En répondant aux questions des analystes, Su Zifeng a souligné que les clusters traditionnels de formation et d'inférence d'IA utilisent généralement une configuration « d'un processeur avec quatre à huit GPU », et le CPU joue davantage un rôle « d'hôte », responsable de la planification et du lancement des tâches de calcul GPU. En mode Agentic AI, un grand nombre d'agents autonomes doivent s'appuyer sur le processeur hôte pour effectuer en permanence des mises à jour de statut, une orchestration des tâches et une collaboration, ce qui modifie fondamentalement la forme des nœuds informatiques.

Selon Su Zifeng, avec l'augmentation rapide du nombre d'agents, le ratio CPU/GPU se rapproche de 1:1. Elle a même suggéré que si les futurs clusters exécutent « un nombre extrêmement important » d’agents, il est tout à fait concevable d’avoir plus de CPU que de GPU dans un seul nœud. Cela signifie qu'à la vague d'expansion informatique accélérée menée par les GPU ces dernières années se superpose une vague de demande de CPU entraînée par les « charges de travail des agents ».

La soi-disant IA agentique exécute essentiellement plusieurs « agents » autonomes au-dessus d'un grand modèle de langage (LLM) pour exécuter automatiquement des processus de tâches complexes.
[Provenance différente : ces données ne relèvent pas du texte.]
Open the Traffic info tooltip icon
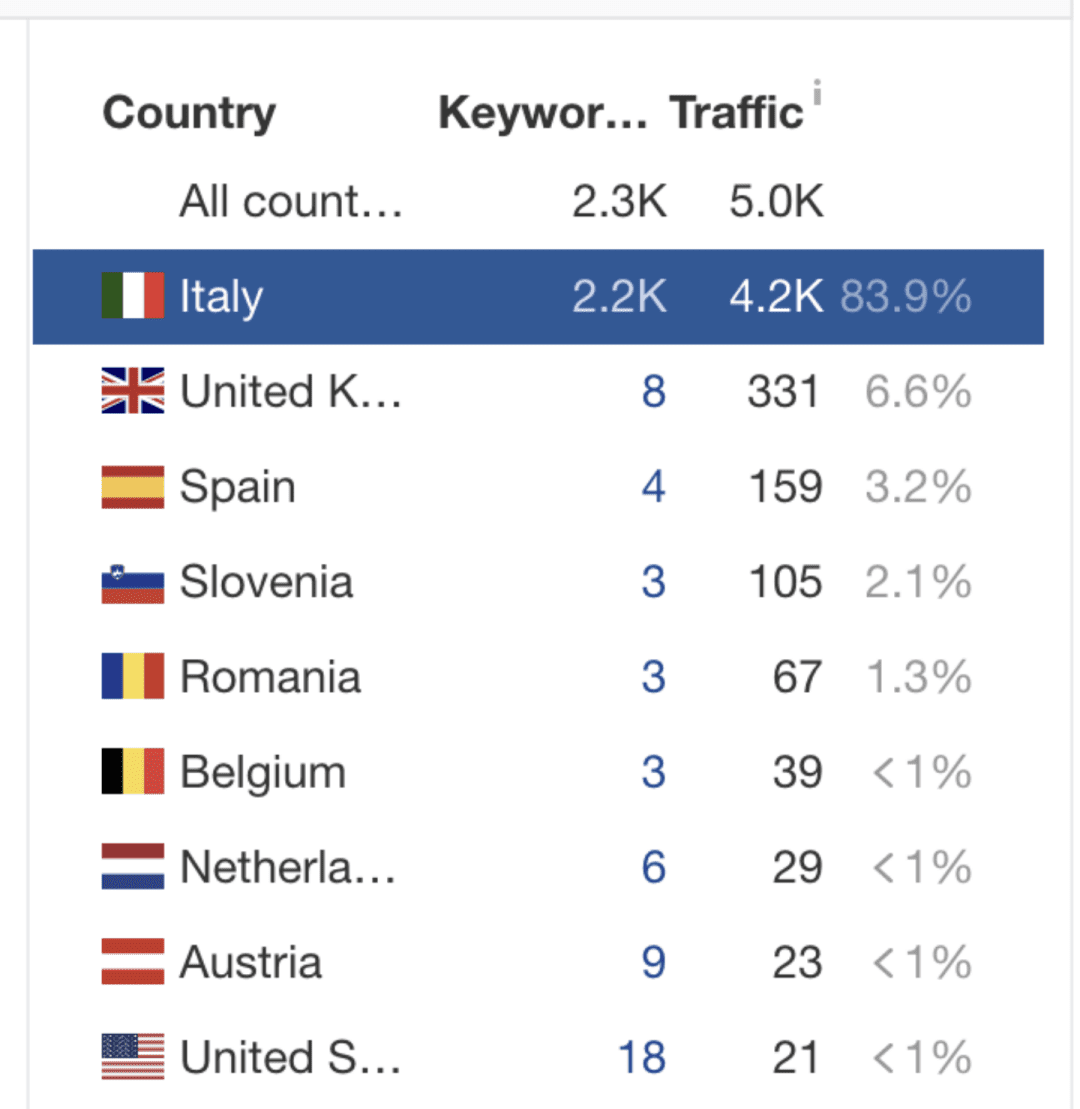 [817, 92]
Par exemple, dans un scénario de développement logiciel, un agent peut examiner le code par lui-même, implémenter des modifications, attendre la fin de la compilation et continuer à corriger les nouveaux bogues lorsqu'ils sont découverts, sans pratiquement aucune intervention manuelle requise dans l'ensemble du processus. Cependant, afin de coordonner, planifier et orchestrer ces tâches d'agent exécutées en parallèle, le système doit s'appuyer sur le processeur pour fournir des capacités de contrôle et de gestion continues.

Sous de telles charges de travail, le CPU n'est plus seulement un rôle de soutien dans le « démarrage de la formation ou de l'inférence GPU », mais est devenu la plaque tournante centrale qui pilote le fonctionnement de l'ensemble du système d'IA agentique. Alors que de plus en plus de tâches sont divisées et déléguées à des agents, l'utilisation du processeur est poussée à des niveaux extrêmement élevés, même à l'ère de l'expansion rapide de l'informatique accélérée par GPU. Le rapport cite la déclaration d'AMD selon laquelle la société « vend actuellement presque tous les processeurs qu'elle peut fournir aux laboratoires d'IA et aux fournisseurs de services cloud hyperscale » pour répondre à cette vague de nouvelles demandes provoquées par les tâches d'agents intelligents.

Cela signifie également que dans la conception de la future infrastructure d'IA, la relation entre CPU et GPU peut passer de "maître-esclave" à une forme plus égale, voire plus gourmande en CPU. Pour les fournisseurs de puces, Agentic AI continue non seulement de stimuler la demande de GPU, mais devrait également ouvrir une nouvelle phase de croissance sur le marché des processeurs pour serveurs.